Treatment of PM emissions from poultry facilities requires an ESP that can handle large PM loads and provide better cleaning mechanisms, which can be most easily done with multiple wire and plate designs. The size and type of dust also needs to be considered in ESP processes. Larger particles are collected more efficiently. Material composition does not influence particle charging and migration, but it greatly influences adhesion to the collector plates. Poultry PM mostly consists of organic matter (Ellen and Takai 2000; Takai and Pedersen 2000), which tends to have low particle resistivity (less than [10.sup.8] [ohm] cm [[10.sup.7] [ohm] in.]). This property causes PM to lose charge easily which explains the re entrainment issues previously reported (Chai et al. 2009; Manuzon and Zhao 2009).
Gas flow rate or particle retention time is also an important factor in designing an ESP for poultry facilities. Most ESPs are operated from 1 to 2 m/s (200 to 400 ft/min), while airflow near poultry facility exhaust fans can be up to 7 m/s (1400 ft/min). To enable the ESP to function well, the fast moving airstream of the barn needs to be slowed down by increasing the cross sectional area of the ESP relative to the ESP air inlet.

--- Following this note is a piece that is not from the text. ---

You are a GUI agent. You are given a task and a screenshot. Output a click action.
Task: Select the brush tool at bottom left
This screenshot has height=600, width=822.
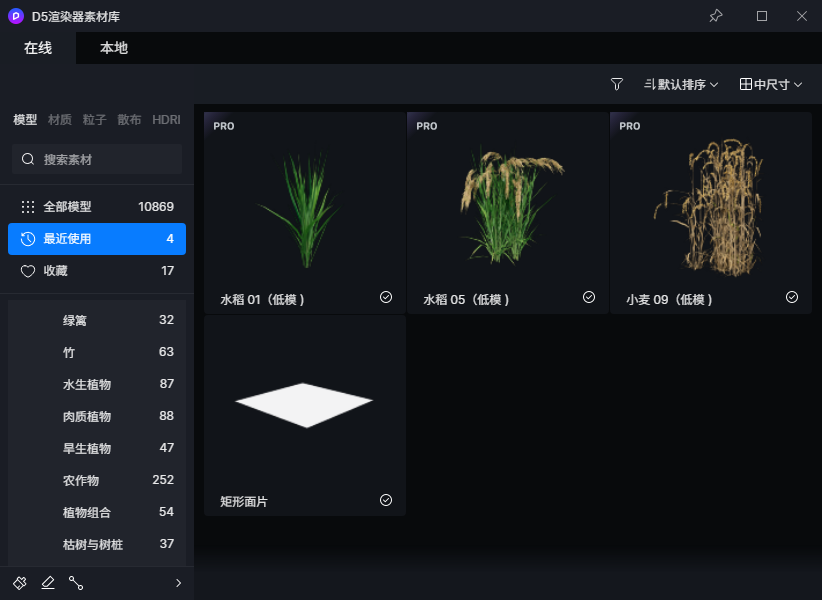coord(20,583)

Therefore, to minimize ESP size, the ESP needs to be run at the fastest allowable air speed.
New ESP design improvements are needed to handle problems such as low PM adhesion, high power consumption, and ozone generation. A multiple wire and plate design with longer plate lengths and sustained electric field strength was developed to address low PM adhesion issues and allow greater collection surface for prolonged operations. Use of parallel plates allowed for mechanized automatic cleaning. An optimized ESP geometry was developed using CFD simulations (Manuzon 2012). This study aimed to empirically optimize the operation of the new ESP for PM air cleaning at poultry facilities where the greatest PM concerns exist.
The specific objectives of the study were to accomplish the following:
1. Determine optimized settings of voltage and air velocity for the new ESP.
2. Quantify effects of dust concentration, dust type, and operation time on the PM collection efficiency of the new ESP in the laboratory.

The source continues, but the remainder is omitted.